Jackson has been changed by his time as a marine.
As bodies begin to stack up on the farm, Jackson emerges as the remaining cast’s only hope for survival. A former marine, the stoic man mentions his own service in the Marine corps while gently instructing Howard to point his shotgun somewhere else. As the night unfolds, Jackson discovers truth in the aphorism, “a soldier leaves the war, but the war never leaves the soldier.” After months of living on the edge of life and death, he’s become a light sleeper and immediately senses danger in the darkened bunkhouse. Waggoner also explains his curious habit of wandering around in the nude. As a porn actor, Jackson is understandably comfortable showcasing his impressive body, but the former soldier also insists upon securing his environment before bothering to cover himself or put on clothes. He offers to help the man search for his wife out of obligation to fellow members of the corps, remembering unpleasant soldiers from his own platoon.
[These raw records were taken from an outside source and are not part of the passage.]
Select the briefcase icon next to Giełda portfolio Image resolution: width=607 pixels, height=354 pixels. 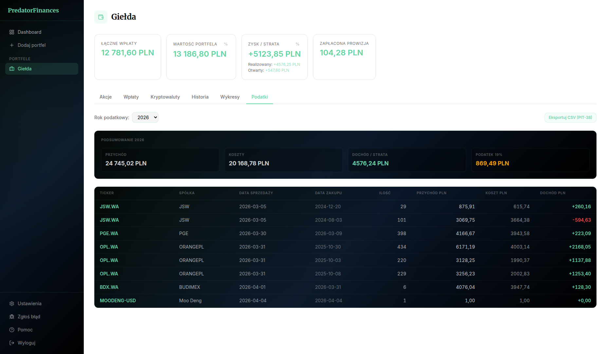[12, 69]
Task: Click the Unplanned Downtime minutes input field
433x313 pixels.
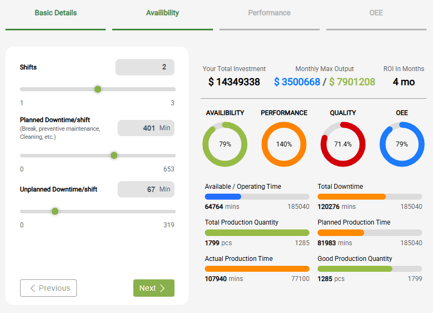Action: pos(146,189)
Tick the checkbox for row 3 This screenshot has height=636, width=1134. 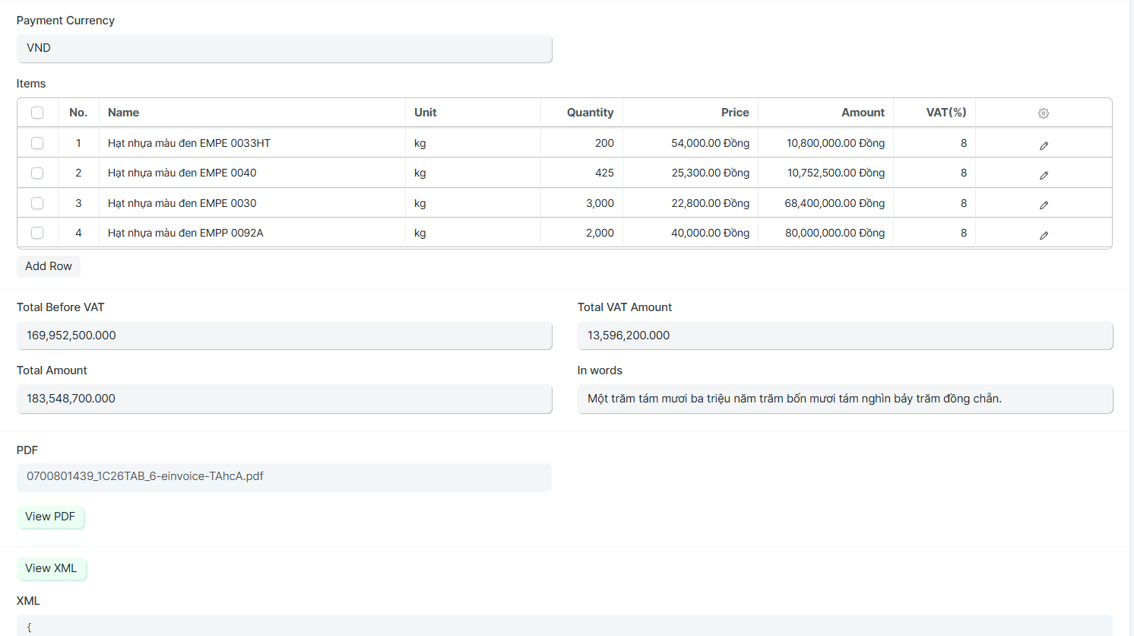[x=37, y=203]
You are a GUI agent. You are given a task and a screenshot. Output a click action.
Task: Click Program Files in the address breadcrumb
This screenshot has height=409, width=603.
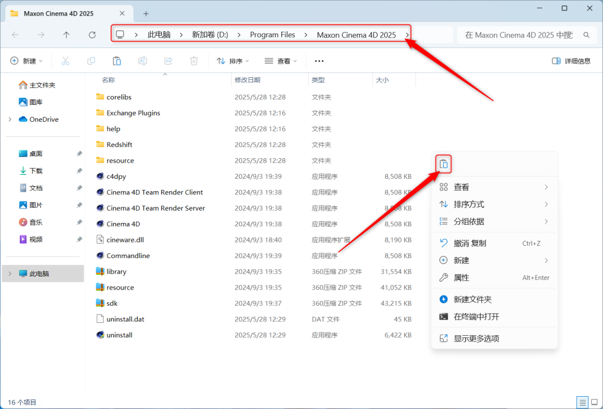coord(272,35)
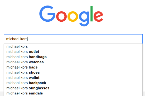Select 'michael kors sandals' at list bottom

point(73,93)
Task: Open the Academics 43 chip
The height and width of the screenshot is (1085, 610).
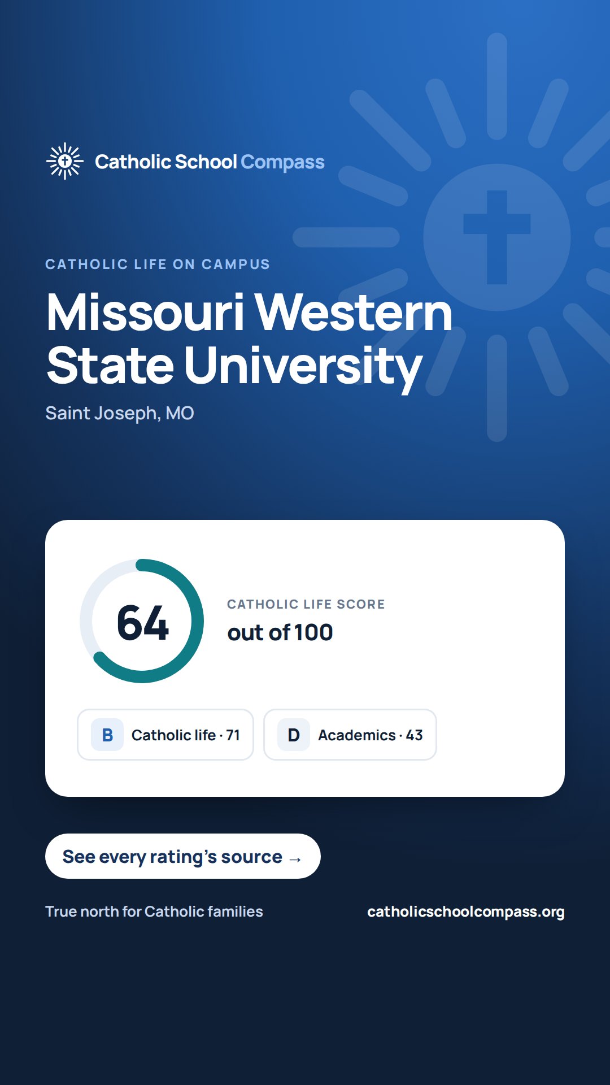Action: click(x=350, y=735)
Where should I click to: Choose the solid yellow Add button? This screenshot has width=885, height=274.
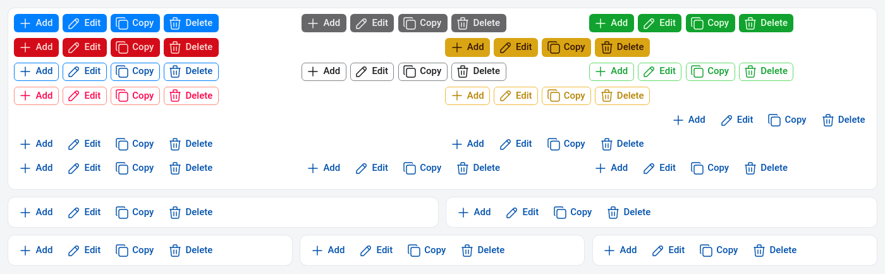467,47
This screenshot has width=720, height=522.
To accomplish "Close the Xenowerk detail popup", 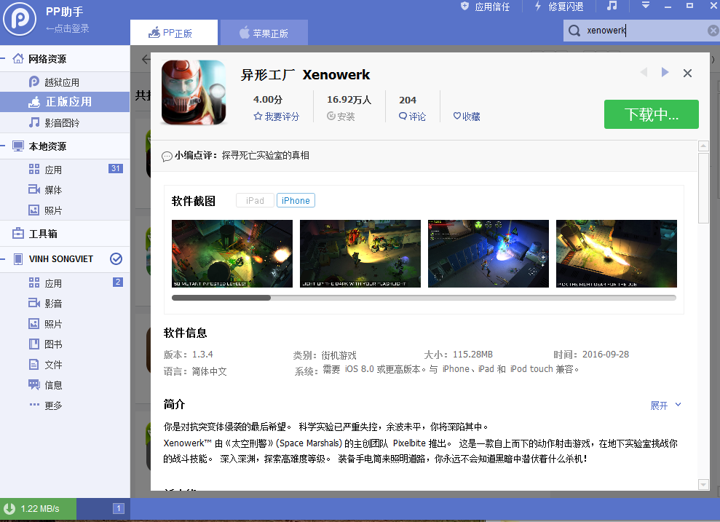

Unfortunately, Howard has no such compunctions. Before Jackson can confront the old man about a submerged car found while searching the pond, Howard shoots Jackson in the chest. West’s version may be shocking enough, but Waggoner adds insult to injury. Instead of simply dying as a result of the shotgun blast, Jackson falls into the pond and is devoured by Pearl’s pet gator.
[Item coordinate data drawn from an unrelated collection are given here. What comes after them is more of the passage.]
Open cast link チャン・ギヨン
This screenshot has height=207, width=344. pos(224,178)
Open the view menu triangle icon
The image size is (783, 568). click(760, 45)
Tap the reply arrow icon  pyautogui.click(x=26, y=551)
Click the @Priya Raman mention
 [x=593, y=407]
Maxine will stop at nothing to survive.
We meet this ragtag group of filmmakers through the eyes of rising starlet Maxine Minx (Goth) and learn that the valuable X-factor she exudes has just as much to do with the way she moves as it does her striking and unusual beauty. But Maxine is not content to rest on her appearance. She takes her rise to stardom seriously, studying industry magazines and modeling her approach to acting after tips and tricks from established stars. Though she believes The Farmer’s Daughters will be her ticket to fame and fortune, she worries about filming so close to him.
West waits until the film’s final moments to make the connection between Maxine’s troubled past and the televangelist who’s strident words pervade the story. But Waggoner’s Maxine hears his voice in her head throughout and constantly tries to push it away. While upsetting to watch her suffer with the remnants of his shameful words, it’s her talent for emotional compartmentalization that helps Maxine survive. She is able to immediately detach from Wayne after his death and uses a mantra learned at her father’s knee to help her survive this farmhouse of horrors.
Pearl targets Maxine from the beginning.
Though Howard appears to be the farm’s most dangerous predator, it’s Pearl who cannot control her lust for blood. West does not reveal his shocking antagonist until halfway through the film, but Waggoner introduces us to the elderly murderer right away while detailing her horrific past and sinister motivations. Spying Maxine from the farmhouse window, Pearl becomes entranced with the young woman’s beauty and immediately vows to possess her. Thanks to Howard disabling the bunkhouse locks, she slips into bed with Maxine and marks her back with RJ’s blood.
In fact, Pearl’s obsession for the entrancing young porn actress is so strong that it causes her to override her better judgment. Howard reminds her that it’s more difficult to kill larger groups and believes they should let Wayne’s cast pass through unscathed. But Pearl is so consumed with Maxine’s X-factor, that she initiates a killing spree that winds up taking her life.
A24’s official novelization of X is now available. The first installment in the novel trilogy will be followed by prequel Pearl on November 19, and final installment MaXXXine in early 2025.